On the other hand, another type of matahara is where women are “forced out” of the workplace because they can’t work long hours. “You’re a burden on others if you can’t do overtime.” “You’ll have to leave once you get pregnant.” Some of the worst companies even tell employees: “Our company doesn’t have a maternity leave or childcare leave system.” What is shocking to note is that there are still companies in Japan where not one person has taken maternity leave or childcare leave, where women have been forced out of the workplace as soon as they got pregnant.
It is quite clear that such actions are illegal, but this also goes to show the low level of awareness that companies have toward their legal obligations. There is a situation in place where “habit” is prioritized above the law and relevant systems. The majority of matahara complaints in Japan today are actually this type of matahara, where a woman is forced out from her workplace.
Three checkpoints that women must pass through and the “mommy track”
Women must pass through three checkpoints if they want to keep working during pregnancy, childbirth and child-rearing.
The first checkpoint is reporting a pregnancy. The majority of the complaints received by Matahara Net are associated with what happens here: the termination of the employment of a woman upon announcing that she is pregnant.
The second checkpoint is taking maternity leave or childcare leave. A woman may well end up leaving her workplace at this stage.
The third checkpoint is returning to the workplace after taking maternity or childcare leave.There are many cases where women apply for shorter working hours, only to be rejected,or where they are demoted or shifted to other positions upon returning to the workplace. At the moment, this is the second largest source of complaints received by Matahara Net.

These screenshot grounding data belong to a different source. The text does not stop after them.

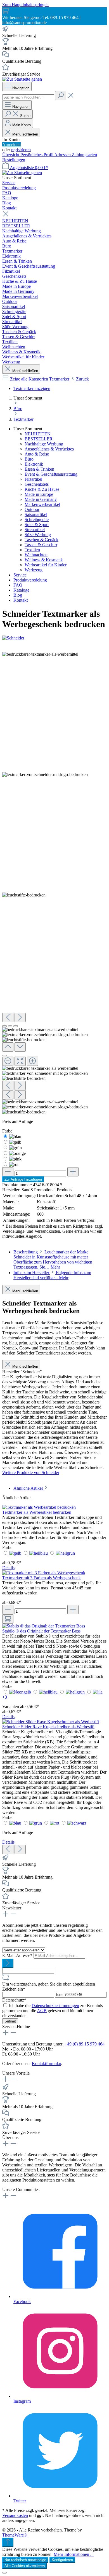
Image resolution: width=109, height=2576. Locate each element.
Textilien (32, 549)
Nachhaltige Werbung (44, 444)
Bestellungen (13, 159)
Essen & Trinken (39, 469)
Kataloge (21, 590)
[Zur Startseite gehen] (22, 79)
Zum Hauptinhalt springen (25, 4)
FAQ (17, 585)
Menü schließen (25, 134)
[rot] (13, 1164)
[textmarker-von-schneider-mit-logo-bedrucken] (45, 774)
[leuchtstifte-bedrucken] (24, 895)
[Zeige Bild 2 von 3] (10, 1026)
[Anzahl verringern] (7, 1171)
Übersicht (11, 154)
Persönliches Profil (37, 154)
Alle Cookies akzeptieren (24, 2566)
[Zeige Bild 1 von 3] (4, 1026)
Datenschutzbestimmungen (55, 2005)
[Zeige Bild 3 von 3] (15, 1026)
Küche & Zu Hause (42, 489)
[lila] (98, 1692)
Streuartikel (35, 529)
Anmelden (11, 144)
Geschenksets (37, 484)
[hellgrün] (65, 1553)
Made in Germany (41, 499)
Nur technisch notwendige (25, 2560)
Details (8, 1567)
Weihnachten (36, 554)
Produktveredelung (30, 580)
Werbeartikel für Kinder (46, 564)
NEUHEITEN (38, 433)
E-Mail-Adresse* (18, 1955)
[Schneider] (54, 638)
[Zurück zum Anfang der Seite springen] (7, 2542)
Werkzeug (33, 569)
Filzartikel (33, 479)
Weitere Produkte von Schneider (30, 1472)
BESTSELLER (39, 438)
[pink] (15, 1159)
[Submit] (7, 1963)
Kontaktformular (46, 2063)
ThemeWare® (14, 2535)
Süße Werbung (38, 534)
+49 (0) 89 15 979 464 (85, 2044)
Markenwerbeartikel (42, 504)
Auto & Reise (37, 454)
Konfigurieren (62, 2560)
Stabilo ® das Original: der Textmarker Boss (41, 1631)
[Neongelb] (20, 1692)
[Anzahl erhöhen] (73, 1171)
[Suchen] (60, 95)
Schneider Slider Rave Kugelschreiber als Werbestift (48, 1726)
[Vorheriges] (7, 1017)
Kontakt (20, 600)
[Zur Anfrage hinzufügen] (7, 1619)
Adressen (63, 154)
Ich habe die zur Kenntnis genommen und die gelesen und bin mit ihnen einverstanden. (52, 2010)
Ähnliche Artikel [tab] (28, 1488)
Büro (29, 459)
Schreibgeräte (37, 519)
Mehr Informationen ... (74, 2554)
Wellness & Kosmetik (44, 559)
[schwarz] (76, 1823)
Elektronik (34, 464)
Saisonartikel (36, 514)
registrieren (21, 149)
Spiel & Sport (37, 524)
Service (20, 575)
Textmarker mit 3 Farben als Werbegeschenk (41, 1577)
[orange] (17, 1153)
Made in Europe (39, 494)
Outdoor (32, 509)
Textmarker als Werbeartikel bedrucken (36, 1512)
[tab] (52, 1259)
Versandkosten (15, 2515)
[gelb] (15, 1142)
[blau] (15, 1136)
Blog (17, 595)
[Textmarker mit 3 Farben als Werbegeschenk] (43, 1572)
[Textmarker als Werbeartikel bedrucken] (39, 1507)
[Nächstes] (20, 1017)
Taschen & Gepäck (41, 539)
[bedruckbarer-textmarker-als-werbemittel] (40, 654)
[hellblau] (39, 1553)
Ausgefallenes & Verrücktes (49, 449)
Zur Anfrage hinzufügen (23, 1179)
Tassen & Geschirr (41, 544)
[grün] (15, 1147)
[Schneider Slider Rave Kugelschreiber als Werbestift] (50, 1721)
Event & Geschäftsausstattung (51, 474)
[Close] (4, 1055)
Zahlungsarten (84, 154)
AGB (42, 2010)
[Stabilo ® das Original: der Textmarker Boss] (43, 1626)
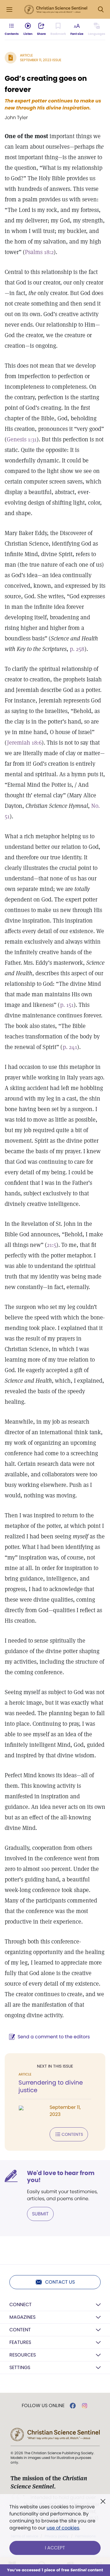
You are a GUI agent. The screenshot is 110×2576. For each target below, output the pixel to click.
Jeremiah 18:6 (24, 742)
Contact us (60, 2282)
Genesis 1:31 (22, 439)
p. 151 (67, 1005)
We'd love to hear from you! (60, 2176)
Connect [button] (20, 2304)
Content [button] (20, 2329)
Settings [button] (19, 2367)
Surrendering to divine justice (50, 2086)
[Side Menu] (9, 9)
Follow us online (43, 2405)
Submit (40, 2213)
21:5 (51, 1245)
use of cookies (63, 2527)
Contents (72, 2134)
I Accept (55, 2547)
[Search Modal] (101, 9)
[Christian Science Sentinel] (55, 9)
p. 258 (77, 649)
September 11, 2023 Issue (40, 59)
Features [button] (20, 2342)
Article (26, 55)
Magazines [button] (22, 2317)
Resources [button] (22, 2355)
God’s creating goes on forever (46, 83)
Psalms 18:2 (39, 252)
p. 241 (70, 1047)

Even if you successfully pass through these three checkpoints, what may await you next is something closely related to matahara, the “mommy track”. The mommy track enables a working mother to have both work and children, but provides few opportunities for career advancement. Working mothers are frequently given supporting roles and work, made to choose a career that enables them to work shorter hours, or reluctantly put on the mommy track where few career opportunities await them. Even if the problem of being “terminated” can be solved, this issue of the mommy track is deep-rooted. The reason being that this is not just an issue on the part of a company, but it is also deeply associated with the gender-based division of roles still prevalent in Japanese society where the mother is expected to bear the burden of child-rearing. Perceptions within society will need to change before change can be expected here. Avoiding the mommy track requires a woman to work without interruption, while also bringing up children. In order to do this, she must rely more on her husband, rely more on family members, or employ a third person to help. Either way, it is necessary for a woman to secure an environment, through whatever means she can, to enable her to focus on her own work. This is the challenge, and not an easy one at that.